URBANCITY.CO.ID – Pemerintah melakukan langkah besar dalam memperkuat ekonomi maritim dengan menargetkan peresmian 1.386 Kampung Nelayan Merah Putih (KNMP) di seluruh Indonesia hingga Desember 2026.
Program ini bertujuan untuk mentransformasi wilayah pesisir menjadi sentra perikanan modern yang lebih sejahtera.
Dalam kunjungan kerjanya ke Pulau Miangas, Sulawesi Utara, Sabtu (9/5/2026), Presiden RI Prabowo Subianto menegaskan bahwa pemerintah akan memperbaiki kondisi nelayan secara besar-besaran melalui penyediaan infrastruktur terpadu.
Fasilitas Modern: Dari Pabrik Es hingga SPBN
Presiden menjelaskan bahwa setiap KNMP akan dilengkapi dengan fasilitas vital yang selama ini menjadi kendala utama nelayan, yaitu ketersediaan es untuk menjaga kesegaran ikan serta akses bahan bakar.

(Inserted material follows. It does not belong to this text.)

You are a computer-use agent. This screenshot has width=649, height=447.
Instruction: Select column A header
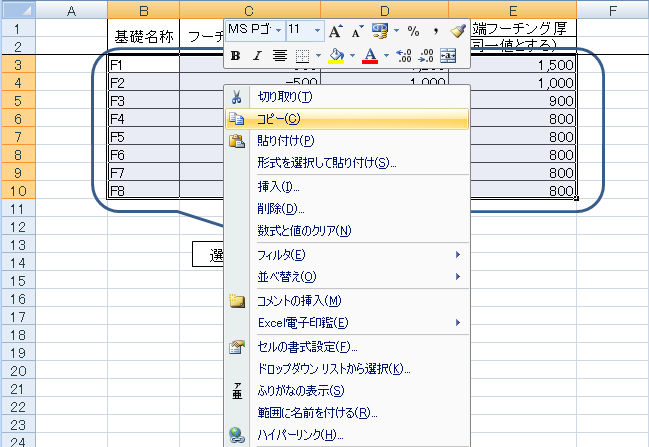(71, 10)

Baca Juga: Prabowo Ratifikasi Konvensi ILO 188, Targetkan Bangun Ribuan Kampung Nelayan Mulai 2026
“Di desa nelayan nanti akan ada pembuat es, desa nelayan punya es, supaya semua nelayan punya es. Kemudian, akan ada udang benih, cold storage (lemari es penyimpanan), juga akan ada tempat SPBU nelayan, solar khusus untuk nelayan,” tutur Prabowo.

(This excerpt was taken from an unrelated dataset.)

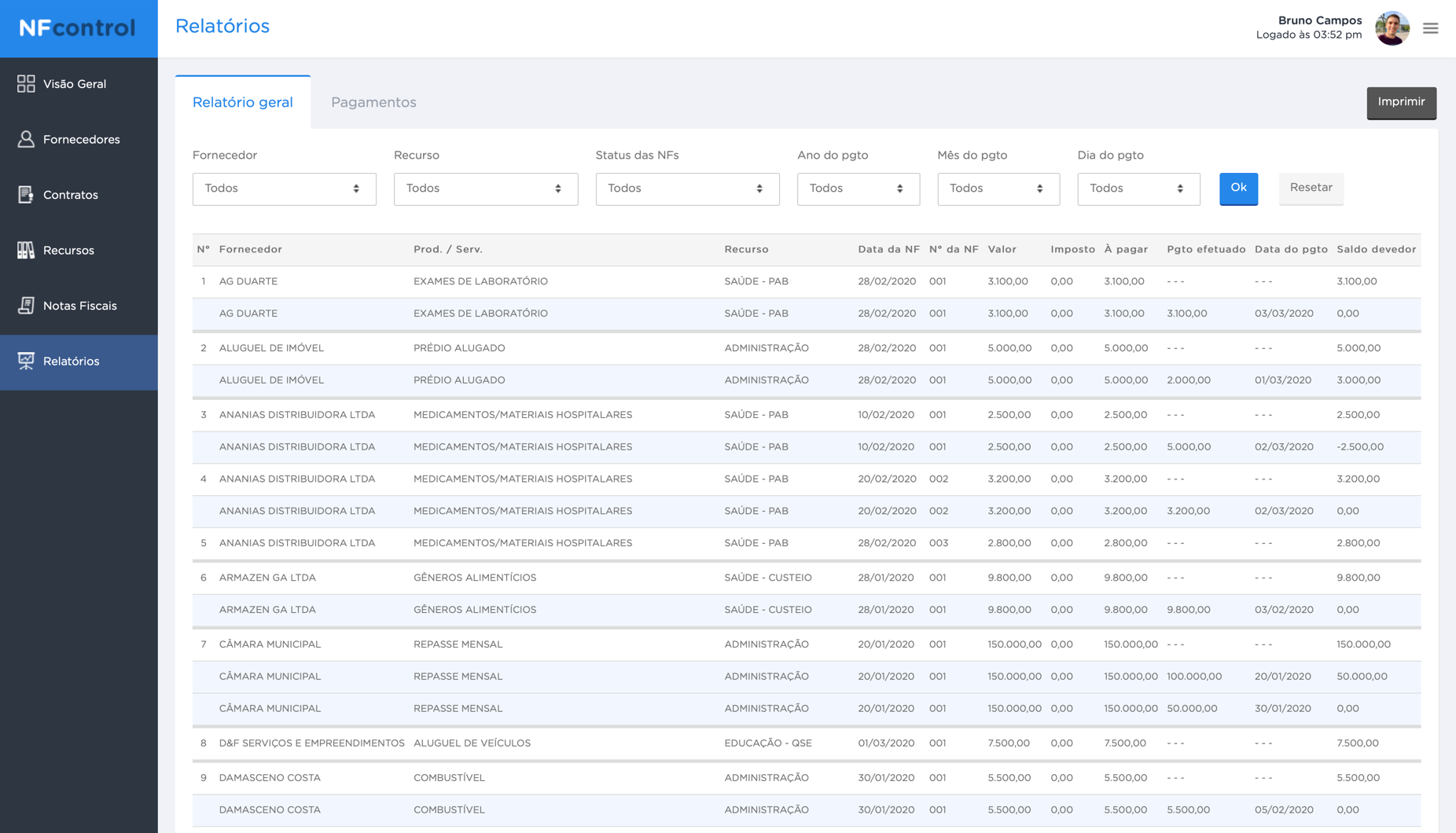The height and width of the screenshot is (833, 1456).
Task: Click the Visão Geral grid icon
Action: coord(26,84)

Keberadaan stasiun pengisian bahan bakar nelayan (SPBN) di dalam kampung nelayan diharapkan mampu memangkas biaya operasional karena nelayan bisa mendapatkan solar dengan harga yang lebih terjangkau dan akses yang lebih dekat.

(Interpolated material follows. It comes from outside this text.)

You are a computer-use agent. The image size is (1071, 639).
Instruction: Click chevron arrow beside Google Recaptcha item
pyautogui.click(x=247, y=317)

Target Pembangunan di Wilayah Perbatasan
Presiden Prabowo juga menaruh perhatian khusus pada Pulau Miangas sebagai salah satu titik strategis. Ia optimistis dalam waktu lima bulan, kawasan tersebut akan memiliki infrastruktur perikanan yang mumpuni untuk mendukung distribusi hasil laut ke pasar yang lebih luas.